Achutti ran into these stereotypes, and the barriers they erect, on her first day as a computer science student at the University of São Paulo. She was the only girl in her class and felt she had to work twice as hard to prove she deserved to be there.

“You walk into a room and everyone’s a guy and it feels like they’re all looking at you,” she says. “I felt like I didn’t belong.”

Looking to connect with other women in her field, she started a blog, Mulheres na Computação (Women in Computing). It resonated—today the site has 30,000 unique monthly visitors.

Barriers to entry for black women are even tougher. Silvana Bahia, director of programming at Olabi, a social enterprise that hosts a collaborative workshop, in Rio de Janeiro, says the lack of diversity in tech reflects broader problems of inequality in Brazil. There are no reliable statistics on black Brazilians in tech, but Bahia points out that in 121 years only seven black women have graduated from the University of São Paulo’s Polytechnic School, one of the country’s most prestigious engineering programs.

Bahia says many black Brazilians don’t have access to economic opportunities, quality education, and technology necessary to advance in the field. “The other issue is a lack of references,” she says. “If you don’t see people who look like you in these spaces, then you’re probably going to feel you don’t belong there.”

Last year Bahia launched PretaLab, an initiative to map, count, and connect black and indigenous Brazilian women who work in tech with the goal of increasing their visibility and encouraging more women to join the field. She opened the network to the public in March, and within a month more than 300 women had signed on.

Since she graduated in 2013, Achutti has co-founded two start-ups: Ponte21, an innovation consulting firm, and MasterTech, an education center that offers workshops and online classes in coding, design, marketing, and business. Together, the companies employ 50 people – and are already creating more opportunities for women. Sixty-one percent of MasterTech’s more than 1,000 students are female.

Chan has also found a tremendous demand. In March, her PrograMaria held a daylong women’s-only workshop that offered an introduction to web design and basic coding.

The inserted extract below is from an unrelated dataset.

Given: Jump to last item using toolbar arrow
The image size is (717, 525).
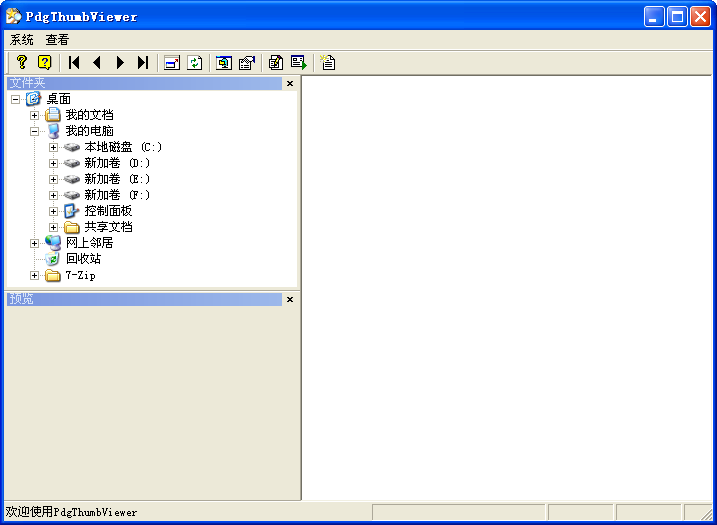Looking at the screenshot, I should click(x=143, y=62).
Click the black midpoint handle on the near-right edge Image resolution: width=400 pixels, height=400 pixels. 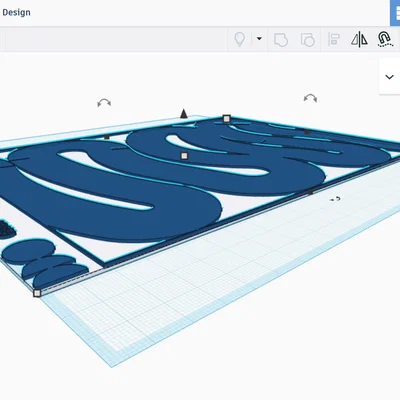[x=310, y=192]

Online signups for the course filled up within three minutes and generated a 180-person waitlist.

“The interest is there,” Chan says. “What’s missing are opportunities directed at women.”

But those opportunities are increasing. In March, officials in São Paulo organized the city’s third annual women’s tech competition, Prêmio Mulheres Tech em Sampa. More than sixty entrepreneurs competed, and five won R$10,000 cash prizes to develop their proposals. Also in March, Microsoft Brasil, whose CEO is a woman, Paula Bellizia, launched a campaign to encourage girls and young women to learn code. And techies across the country have organized women’s-only hackathons, like RodAda Hacker, where women with diverse backgrounds and skill sets meet for training and mentorship, and to collaborate on projects.

The fruit of these efforts are new products geared toward women. Last month São Paulo-based ad firm BETC launched Woman Interrupted, an app that tracks the number of times its user is interrupted each day. Género e Número, a feminist think tank, launched Braços Dados, an app that allows its user to discretely message emergency contacts when she feels she is in danger. The app’s creators say it may also help authorities map high-risk areas.

Chan says apps likes these demonstrate the importance of diversity in the workforce. “Tech has a fundamental importance in how we communicate, how we buy, learn, and how we relate to one another, and it’s unlikely these apps would have been created by made up only of men,” she says. “How many problems are not being resolved because women aren’t involved?”